The London Perl and Raku Workshop takes place on 26th Oct 2024. If your company depends on Perl, please consider sponsoring and/or attending.

NAME

PDL::ImageND - useful image processing in N dimensions

DESCRIPTION

These routines act on PDLs as N-dimensional objects, not as broadcasted sets of 0-D or 1-D objects. The file is sort of a catch-all for broadly functional routines, most of which could legitimately be filed elsewhere (and probably will, one day).

ImageND is not a part of the PDL core (v2.4) and hence must be explicitly loaded.

SYNOPSIS

 use PDL::ImageND;

 $y = $x->convolveND($kernel,{bound=>'periodic'});
 $y = $x->rebin(50,30,10);

FUNCTIONS

convolve

  Signature: (a(m); b(n); indx adims(p); indx bdims(q); [o]c(m))

N-dimensional convolution (Deprecated; use convolveND)

  $new = convolve $x, $kernel

Convolve an array with a kernel, both of which are N-dimensional. This routine does direct convolution (by copying) but uses quasi-periodic boundary conditions: each dim "wraps around" to the next higher row in the next dim.

This routine is kept for backwards compatibility with earlier scripts; for most purposes you want convolveND instead: it runs faster and handles a variety of boundary conditions.

convolve does not process bad values. It will set the bad-value flag of all output ndarrays if the flag is set for any of the input ndarrays.

ninterpol()

N-dimensional interpolation routine

 Signature: ninterpol(point(),data(n),[o]value())
      $value = ninterpol($point, $data);

ninterpol uses interpol to find a linearly interpolated value in N dimensions, assuming the data is spread on a uniform grid. To use an arbitrary grid distribution, need to find the grid-space point from the indexing scheme, then call ninterpol -- this is far from trivial (and ill-defined in general).

See also interpND, which includes boundary conditions and allows you to switch the method of interpolation, but which runs somewhat slower.

rebin

  Signature: (a(m); [o]b(n); int ns => n)

N-dimensional rebinning algorithm

  $new = rebin $x, $dim1, $dim2,..;.
  $new = rebin $x, $template;
  $new = rebin $x, $template, {Norm => 1};

Rebin an N-dimensional array to newly specified dimensions.
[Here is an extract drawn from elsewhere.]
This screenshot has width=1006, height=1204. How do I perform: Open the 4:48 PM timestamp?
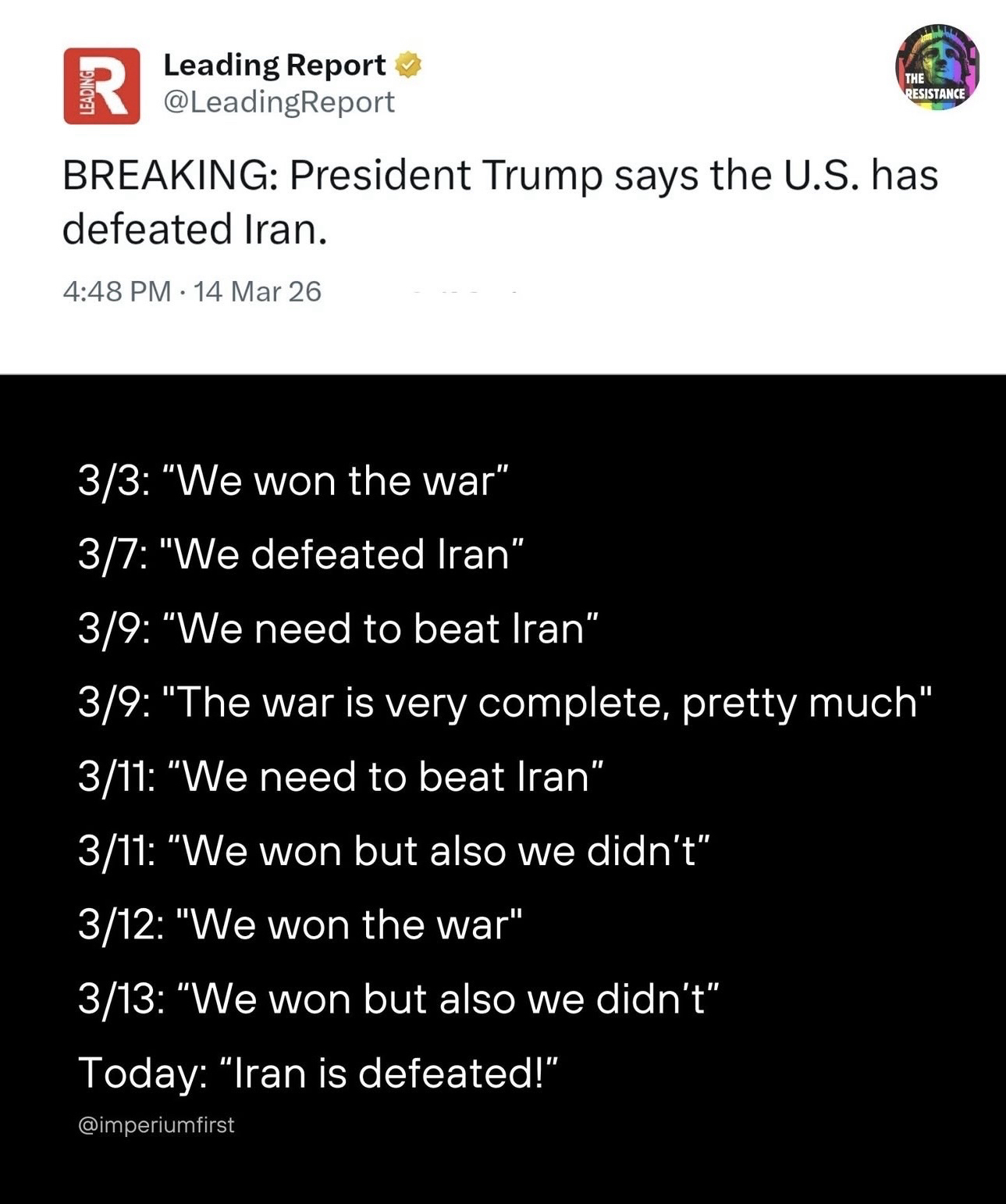coord(116,291)
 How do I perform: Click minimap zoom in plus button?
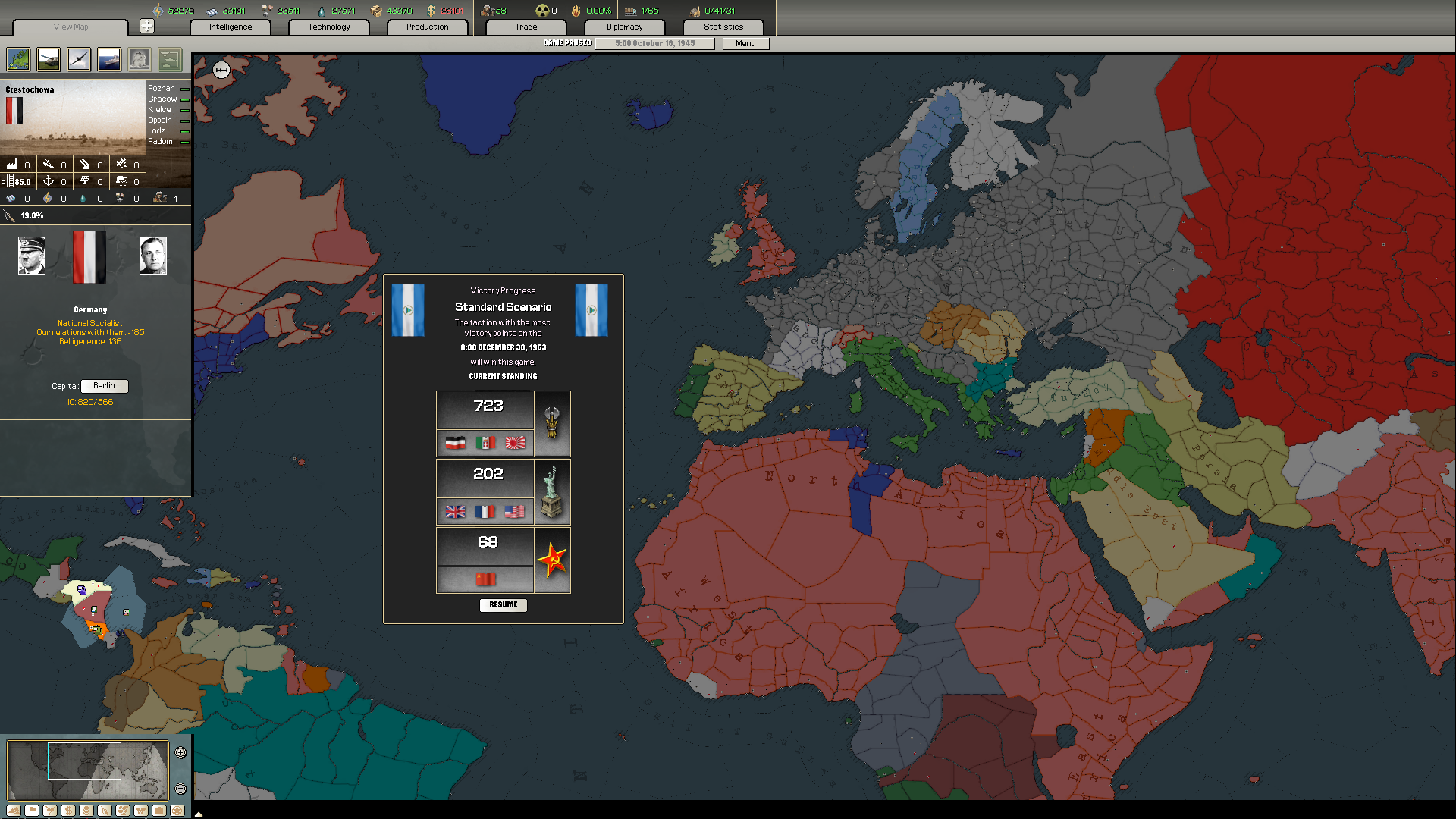(x=180, y=752)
Specifying `Norm' keeps the sum constant, otherwise the intensities are kept constant. If more template dimensions are given than for the input pdl, these dimensions are created; if less, the final dimensions are maintained as they were.

So if $x is a 10 x 10 pdl, then rebin($x,15) is a 15 x 10 pdl, while rebin($x,15,16,17) is a 15 x 16 x 17 pdl (where the values along the final dimension are all identical).

Expansion is performed by sampling; reduction is performed by averaging. If you want different behavior, use PDL::Transform::map instead. PDL::Transform::map runs slower but is more flexible.

rebin does not process bad values. It will set the bad-value flag of all output ndarrays if the flag is set for any of the input ndarrays.

circ_mean_p

Calculates the circular mean of an n-dim image and returns the projection. Optionally takes the center to be used.

   $cmean=circ_mean_p($im);
   $cmean=circ_mean_p($im,{Center => [10,10]});

circ_mean

Smooths an image by applying circular mean. Optionally takes the center to be used.

   circ_mean($im);
   circ_mean($im,{Center => [10,10]});

kernctr

`centre' a kernel (auxiliary routine to fftconvolve)

        $kernel = kernctr($image,$smallk);
        fftconvolve($image,$kernel);

kernctr centres a small kernel to emulate the behaviour of the direct convolution routines.

convolveND

  Signature: (k0(); pdl *k; pdl *aa; pdl *a)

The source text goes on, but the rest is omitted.